*Work instructions*:
[A] In the passage about the heeding presumption, which court did the writers predict would have to clean up the mess over New York law?
[B] Carry on the passage about the heeding presumption, picking up right after its last sentence.

*Source passage*:
+---+

We’ve made no secret of our dislike of the so called “heeding presumption.” We have a tag on this subject with multiple posts decrying this presumption — that juries may presume that if an alternative adequate warning had been given, it would have been heeded by the plaintiff (or, in prescription medical product cases, the prescriber). That is essentially a shift of the burden of proof on warning causation from plaintiffs to defendants without any justification. Warnings are ignored all the time.
Our posts note that it is a fairly even split between jurisdictions rejecting and those adopting the heeding presumption. But we’ve taken special note of New York law on the issue because it is a bit muddled. In a post a couple of years ago we explained how a bad Second Circuit decision on the issue (Liriano v. Hobart Corp., 170 F.3d 264 (2d Cir. 1999)) overreached and ignored New York state court precedent spawning a line of cases which purport to recognize a general heeding presumption. At that time we predicted it would require a decision from the New York Court of Appeals to clean up the mess the federal and lower courts had made. We came close to such a decision last year in In re New York City Asbestos Litigation, 59 N.E.3d 458 (N.Y. 2016) (“NYC Asbestos”). Unfortunately, the court determined that the defendant had waived the issue of whether the heeding presumption existed in New York. But, in dicta, went on to say:
[Defendant’s] current complaint about the court’s instructions on the presumption is unpreserved. Of course, our rejection of [defendant’s] claim on preservation grounds should not be taken as an acceptance or rejection of the trial court’s heeding instructions on the merits, and regardless of the propriety of those instructions, trial courts must continue to ensure that their jury instructions honor the principle that the burden of proving proximate causation, which in a case like this one includes the burden of demonstrating that the injured party would have heeded warnings, falls squarely on plaintiffs.

+---+

*Stored data*:
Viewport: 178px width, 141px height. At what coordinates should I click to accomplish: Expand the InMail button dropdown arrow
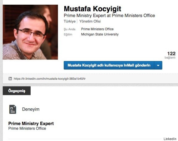[x=158, y=65]
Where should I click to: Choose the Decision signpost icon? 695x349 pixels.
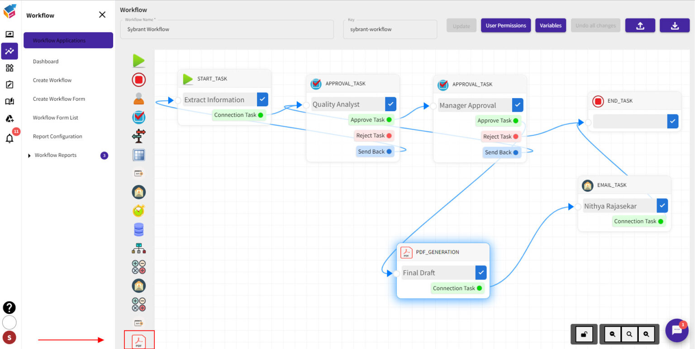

+---+

*Response list*:
[A] The New York Court of Appeals.

[B]
Id. at 482 (emphasis added).
We are happy to report today that that dicta has not gone unnoticed in the drug and device context. Last week, a New York federal court ignored the line of cases from Liriano and instead cited NYC Asbestos and basic New York causation law to hold that New York doesn’t recognize a heeding presumption. The case is Adeghe v. Janssen Pharmaceuticals, 2017 WL 3741310 (S.D.N.Y. Aug. 30, 2017) and involves allegations that plaintiff developed gynecomastia as a result of his use of Risperdal. Id.at *1. In addition to NYC Asbestos, the court relied on other cases for the general proposition that plaintiff bears the burden of proof that the alleged failure to warn was a proximate cause of his injury and that plaintiff’s burden “includes adducing proof that the user of a product would have read and heeded a warning had one been given.” Id.at *6.
The court provided a strong rationale for why the heeding presumption is not justified in drug/device cases:
Particularly in a case involving failure to warn of the risks of a pharmaceutical product, depending on the plaintiff’s condition and treatment alternatives, one may not reasonably assume that a patient or his treating physician will forego a drug because of disclosed risks.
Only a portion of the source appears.